Por diversas vezes Valério reclamou que o MP não quis que ele apresentasse fatos novos no processo. “O lucro dos eventos, dinheiro vivo, foi tudo entregue pra campanha à reeleição do Azeredo”, falou. “Isso é para todo mundo do governo (da época) sair preso”, continuou, afirmando que não teve participação nos casos de peculato, ou seja, no desvio de dinheiro público.

“Uma coisa é o mensalão do PT, que eu já fui condenado, outra é eu não ter intimidade com ninguém do governo e colocarem tudo nas minhas costas”, reclamou, dizendo que figuras importantes não estão no processo.

ESFORÇO

No início da audiência, a defesa de Marcos Valério tentou adiar o depoimento em função de delação em negociação com a PF. As defesas de Ramon Hollerbach e Cristiano Paz, outros dois ouvidos nesta sexta-feira (7), também pediram o adiamento, alegando que os acusados tinham direito de ter ciência do conteúdo do acordo de Valério antes de serem ouvidos.

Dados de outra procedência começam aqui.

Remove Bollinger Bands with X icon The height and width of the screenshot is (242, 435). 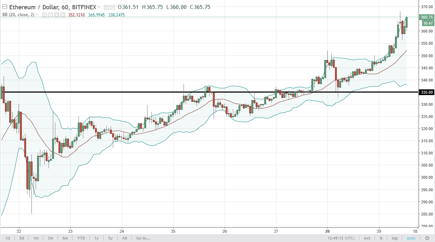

A juíza Lucimeire Rocha, porém, deu prosseguimento à audiência. Segundo ela, o MP já demonstrou não ter interesse na colaboração, por acreditar que não há elementos probatórios suficientes.

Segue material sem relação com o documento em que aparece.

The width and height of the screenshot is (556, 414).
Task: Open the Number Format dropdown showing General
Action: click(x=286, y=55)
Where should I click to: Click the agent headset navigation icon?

Segundo o promotor Leonardo Barbabela, 80% a 90% dos fatos dos quais Valério teria conhecimento são de competência federal. “A PF não tem poder de negociar pena com Judiciário. Não se justifica prolongar mais esse processo sob argumento de que a PF tem interesse em delação. O MPMG, que é o titular dessa ação, não tem”, disse.

Em seus depoimentos, Valério e seus dois ex-sócios se contradisseram sobre as verbas dos eventos esportivos. Segundo Valério, houve mais de R$ 5 milhões de lucro nos eventos, que teriam sido repassados à campanha de Azeredo. Já Paz e Hollerbach disseram que o retorno ficou aquém das estimativas.